He was a little heavier, too, than in Jack's memory, but Jack had put on a couple extra pounds himself during the last few years, and anyway, Ianto's face was still so sweet in profile, bent over a cup of hot brew and a map.
"Hello, stranger."
The look of relief on Ianto's face was unmistakable but he quickly covered with a wry little smile. "And here I was, thinking I was going to have to somehow figure out this abysmal train system, and go looking for you." He offered Jack a sip from the cup. Jack took a swig and wrinkled his nose.
"It's not your coffee, that's for sure."
Ianto smirked. "Do you even remember what my coffee tastes like?"
"It has been a while," Jack replied quietly. Ianto never asked how long. Often, he had to learn a whole new system of dating and timekeeping when he arrived, and Jack noticed that he clung to it once he'd deciphered it. It was hard to keep being reminded of how far he'd come.
Ianto looked around himself with exaggerated interest. The transit stop was dingy and poorly lit, plastered with posters for concerts and travel promotions that one could tell were sorely outdated simply by their faded colors and torn corners. "Well, this certainly is nice."

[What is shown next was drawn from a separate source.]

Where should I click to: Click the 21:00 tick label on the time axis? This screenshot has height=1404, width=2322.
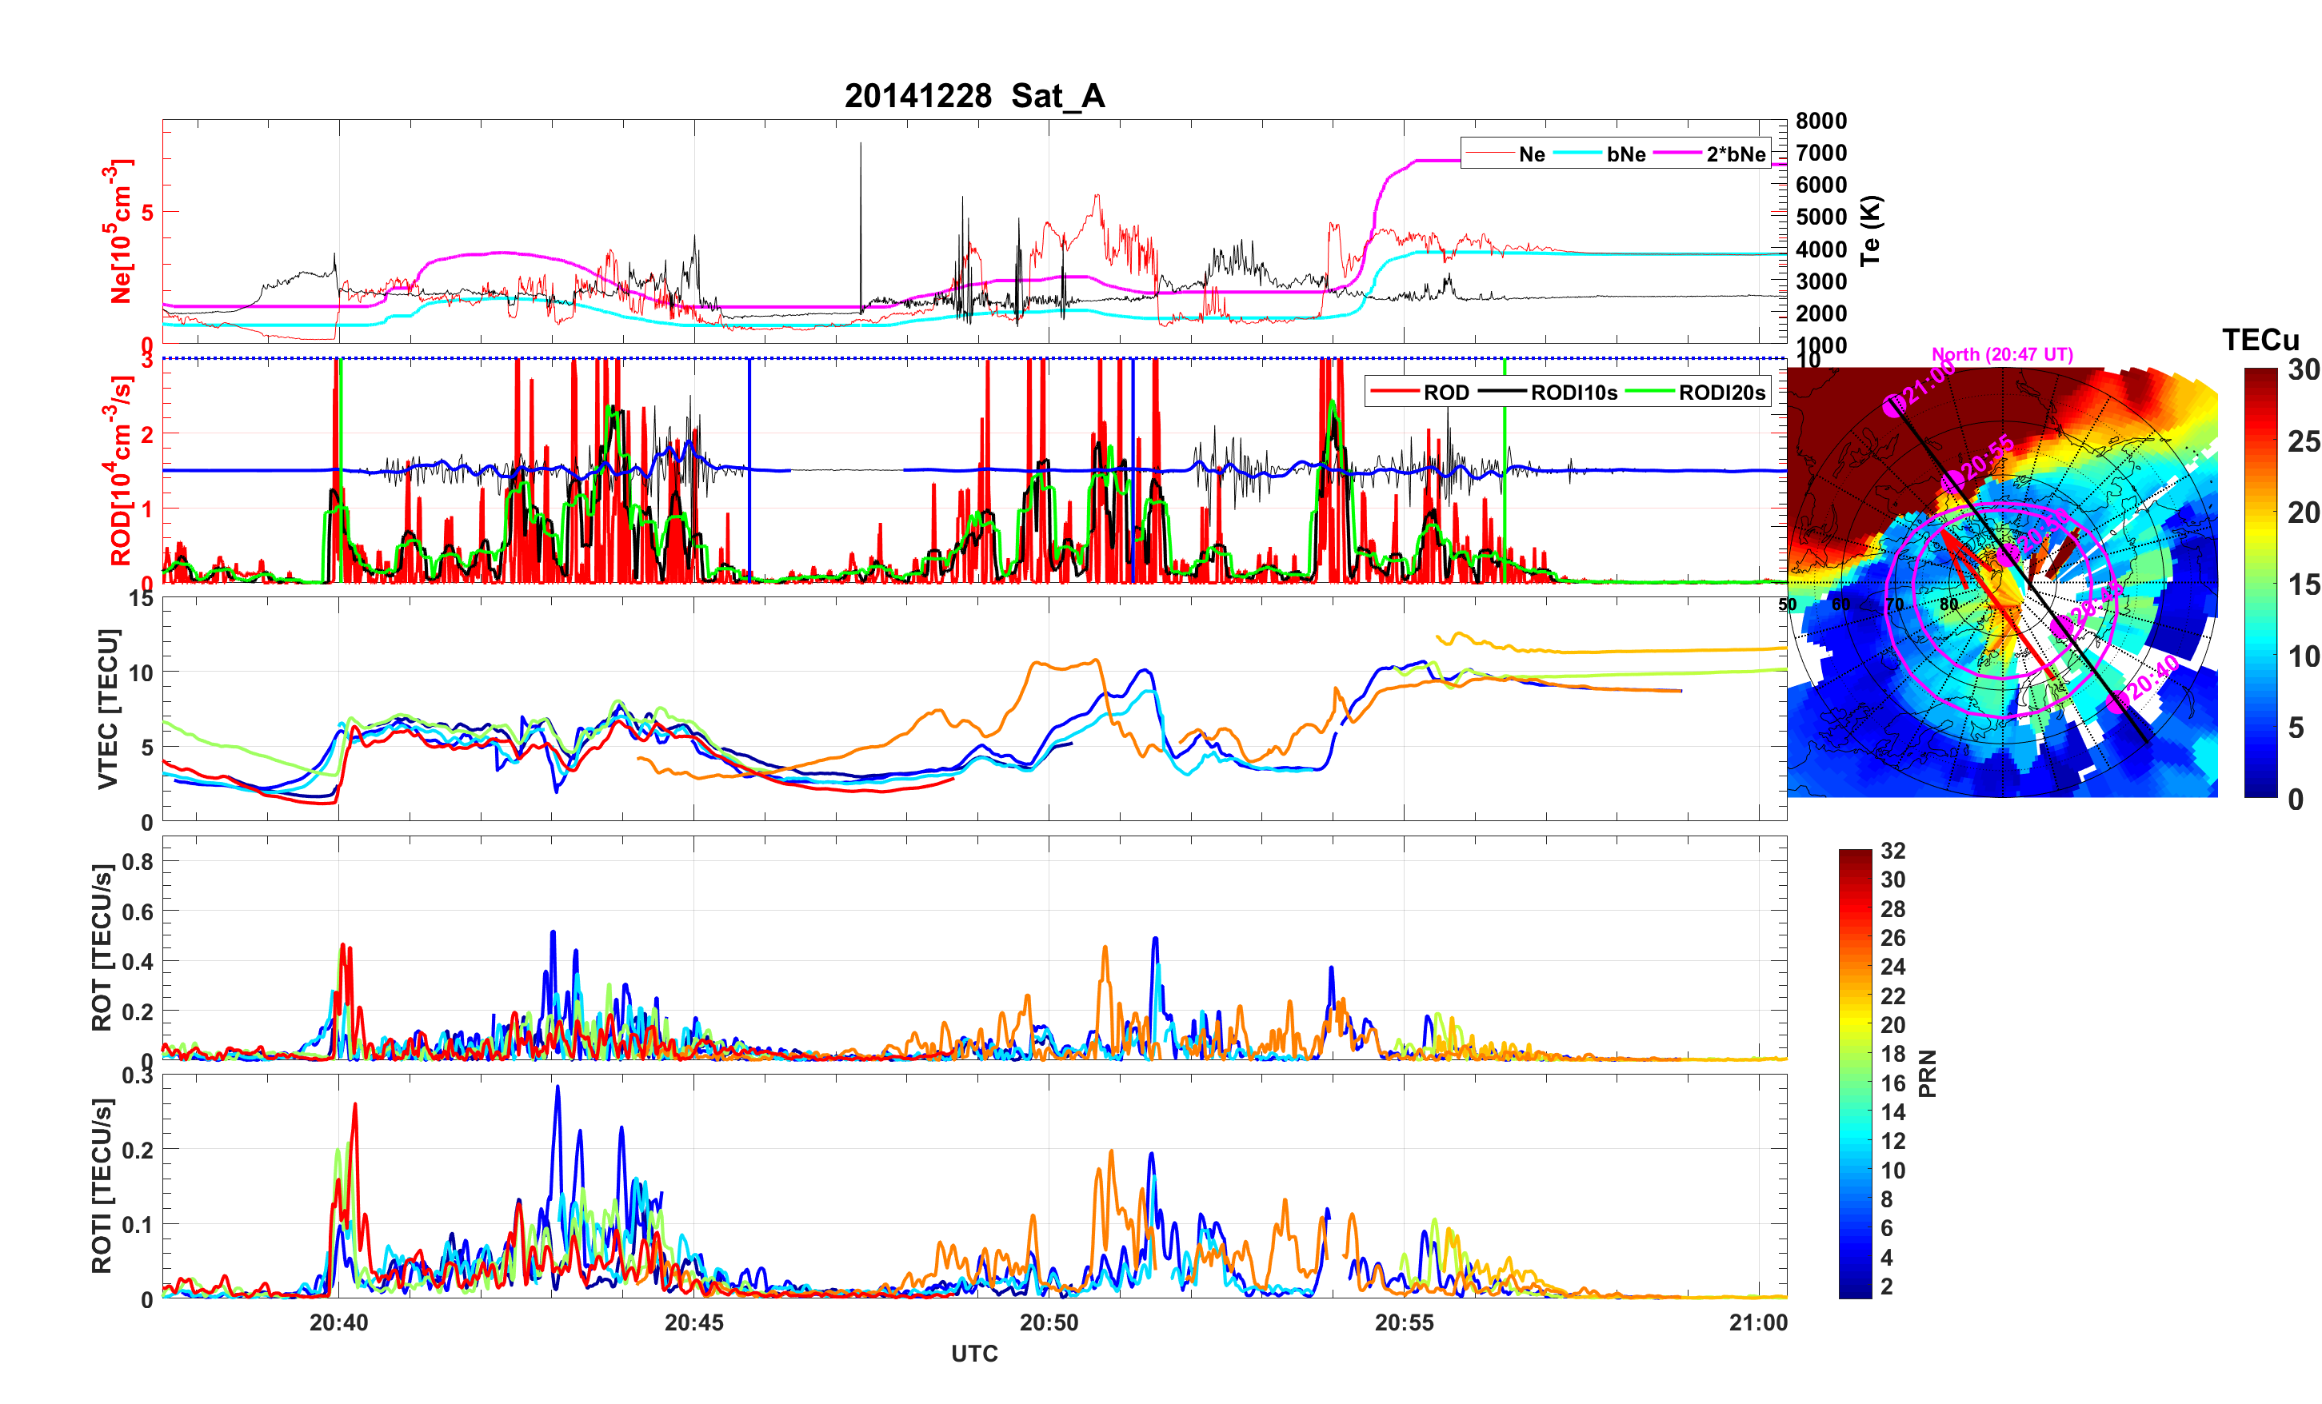click(1758, 1322)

"Oh, stop it," Jack said, flashing a bright grin. "It's certainly no worse than, say, Minffordd."
That earned him a laugh.
"Anyway, I have a nice little place just up in the woods a ways..."

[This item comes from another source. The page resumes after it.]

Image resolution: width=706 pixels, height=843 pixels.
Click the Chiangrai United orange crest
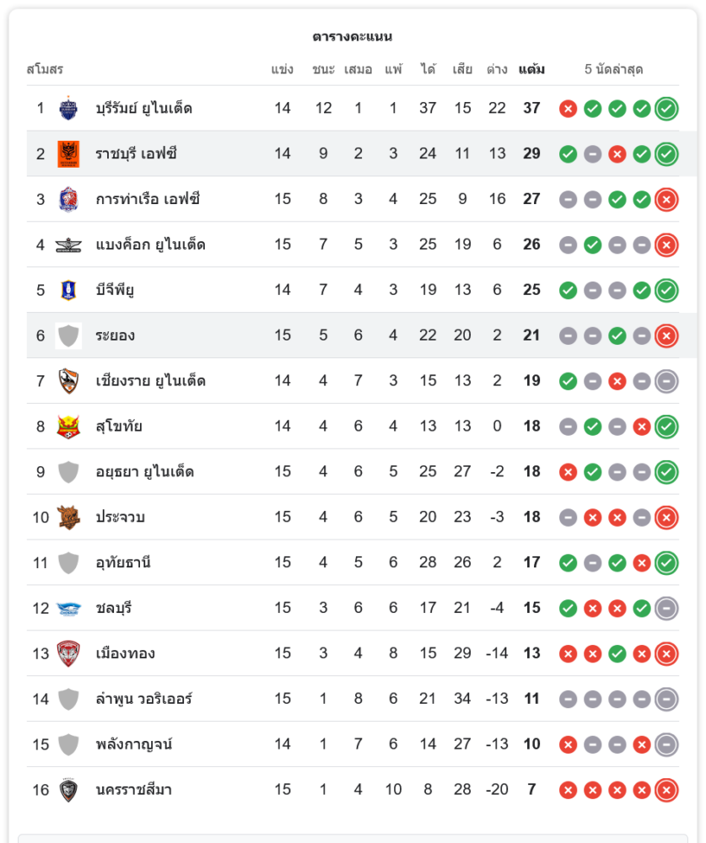click(68, 381)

"Tell me you're not serious."
"I'm not serious. C'mon. Let's find civilization, shall we?"
He held out a hand and tugged Ianto to his feet, arms going around him and pulling him close. When he closed his eyes and kissed him, all of the intervening centuries seemed to slip away.
Ianto always wanted to hear stories about Jack's adventures without him. Jack chose the funny ones, the pleasant ones. He tried not to talk about the people he'd lost, but this time, Ianto surprised him, as they rode the air rail to the capital province of Verd, by turning to him in a moment of silence with a pensive look.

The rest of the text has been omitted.